Solving two and three dimensional Interface Problems using Non-body-fitted Grids

使用非贴身网格解决二维和三维界面问题

• 批准号: 1317994
• 负责人: Songming Hou
• 金额: $ 12万
• 依托单位: Louisiana Tech University
• 依托单位国家: 美国
• 项目类别: Standard Grant
• 财政年份: 2013
• 资助国家: 美国
• 起止时间: 2013-08-01 至 2016-07-31
• 项目状态: 已结题
• 来源: https://www.nsf.gov/awardsearch/showAward?AWD_ID=1317994&HistoricalAwards=false
• 关键词: Solving; two; three; dimensional; Interface

A typical elliptic interface problem is cast as piecewise defined elliptic partial differential equations (PDE) in different regions which are coupled with interface conditions, such as jumps in the solution and in the flux across the interface. In many situations, such as when the interface is moving, the challenge is how to solve such a problem accurately, robustly and efficiently without generating a body fitted mesh. The key issue is how to capture the complex geometry of the interface and the jump conditions across the interface effectively on a fixed mesh while the interface is not aligned with the mesh and the PDE is not valid across the interface. The PI proposes a non-traditional finite element method to solve the elliptic and elasticity interface problems. The following are the proposed projects: 1. solving 3D elliptic interface problems; 2. solving 3D elasticity interface problems; 3. solving 3D multi-domain interface problems; 4. solving 2D multi-domain elasticity interface problems; 5. solving moving interface problems; 6. interdisciplinary applications. Interface problems have applications in electromagnetics, material science, fluid dynamics and other areas. For example, the interface could be the molecular surface of a protein, the water-oil interface, or similar. Therefore, by improving numerical techniques used to model interfaces, the proposed research will have substantial impact on interdisciplinary applications. Further, although the research requires advanced techniques, the concept of an interface exists in everyday life, which means that student interest can be stimulated in applied mathematics seminars.

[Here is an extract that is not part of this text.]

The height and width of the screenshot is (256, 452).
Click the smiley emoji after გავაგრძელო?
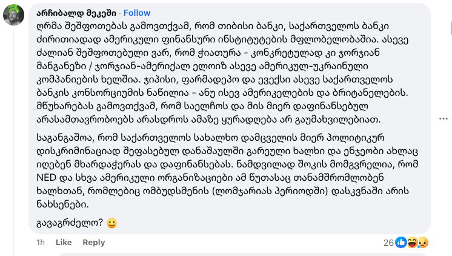(111, 223)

将一个典型的椭圆界面问题转化为不同区域的分段定义的椭圆偏微分方程（PDE），这些偏微分方程与界面条件（如解的跳跃和界面通量的跳跃）相耦合。在许多情况下，例如当界面移动时，挑战是如何在不生成体拟合网格的情况下准确，稳健和高效地解决这一问题。关键问题是如何在固定网格上有效地捕获界面的复杂几何形状和跨越界面的跳跃条件，而界面与网格不对齐，PDE在界面上无效。PI提出了一种非传统的有限元方法来求解椭圆和弹性界面问题。建议项目如下：求解三维椭圆界面问题；2. 解决三维弹性界面问题；3. 解决三维多域界面问题；4. 求解二维多域弹性界面问题；5. 解决移动界面问题；6. 跨学科的应用程序。界面问题在电磁学、材料科学、流体力学等领域都有应用。例如，界面可以是蛋白质的分子表面、水-油界面或类似的界面。因此，通过改进用于界面建模的数值技术，所提出的研究将对跨学科应用产生重大影响。此外，虽然研究需要先进的技术，但界面的概念存在于日常生活中，这意味着可以在应用数学研讨会上激发学生的兴趣。